Your output should be the line with "Task: Switch to the Activities tab" plus all following lines to the end of the records, exactly as written and nothing more.

Collected data entries
━━━━━━━━━━━━━━━━━━━━━━━━━━━━━━
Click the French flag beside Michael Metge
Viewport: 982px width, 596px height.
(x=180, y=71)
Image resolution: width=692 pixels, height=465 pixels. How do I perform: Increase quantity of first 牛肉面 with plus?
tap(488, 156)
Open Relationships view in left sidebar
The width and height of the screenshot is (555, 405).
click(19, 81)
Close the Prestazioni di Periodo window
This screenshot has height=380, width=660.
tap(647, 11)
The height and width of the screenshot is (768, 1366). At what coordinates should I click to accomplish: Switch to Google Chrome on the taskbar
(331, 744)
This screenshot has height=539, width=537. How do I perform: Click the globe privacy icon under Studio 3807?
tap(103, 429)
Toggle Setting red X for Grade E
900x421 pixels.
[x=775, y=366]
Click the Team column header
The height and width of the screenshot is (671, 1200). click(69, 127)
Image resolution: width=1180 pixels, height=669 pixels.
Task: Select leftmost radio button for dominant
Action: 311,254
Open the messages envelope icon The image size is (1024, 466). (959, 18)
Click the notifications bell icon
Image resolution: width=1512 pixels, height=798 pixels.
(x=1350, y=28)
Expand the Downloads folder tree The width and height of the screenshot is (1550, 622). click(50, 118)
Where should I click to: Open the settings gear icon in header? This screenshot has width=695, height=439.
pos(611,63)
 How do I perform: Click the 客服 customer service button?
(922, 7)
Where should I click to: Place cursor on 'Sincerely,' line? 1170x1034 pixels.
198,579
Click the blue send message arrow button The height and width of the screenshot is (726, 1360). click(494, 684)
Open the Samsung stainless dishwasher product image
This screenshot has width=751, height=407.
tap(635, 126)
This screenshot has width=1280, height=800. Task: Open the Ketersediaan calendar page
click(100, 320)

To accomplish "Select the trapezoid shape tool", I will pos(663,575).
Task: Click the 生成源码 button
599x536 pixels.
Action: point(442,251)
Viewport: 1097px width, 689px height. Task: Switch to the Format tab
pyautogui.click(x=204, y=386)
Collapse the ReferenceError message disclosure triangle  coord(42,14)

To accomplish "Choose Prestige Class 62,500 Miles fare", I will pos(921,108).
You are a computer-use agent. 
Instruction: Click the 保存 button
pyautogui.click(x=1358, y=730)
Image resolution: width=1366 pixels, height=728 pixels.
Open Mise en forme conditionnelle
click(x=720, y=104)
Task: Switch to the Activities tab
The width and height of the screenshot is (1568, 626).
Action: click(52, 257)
━━━━━━━━━━━━━━━━━━━━━━━━━━━━━━
> Problem solution:
Task: Switch to the Activities tab
The width and height of the screenshot is (1568, 626).
Action: click(52, 257)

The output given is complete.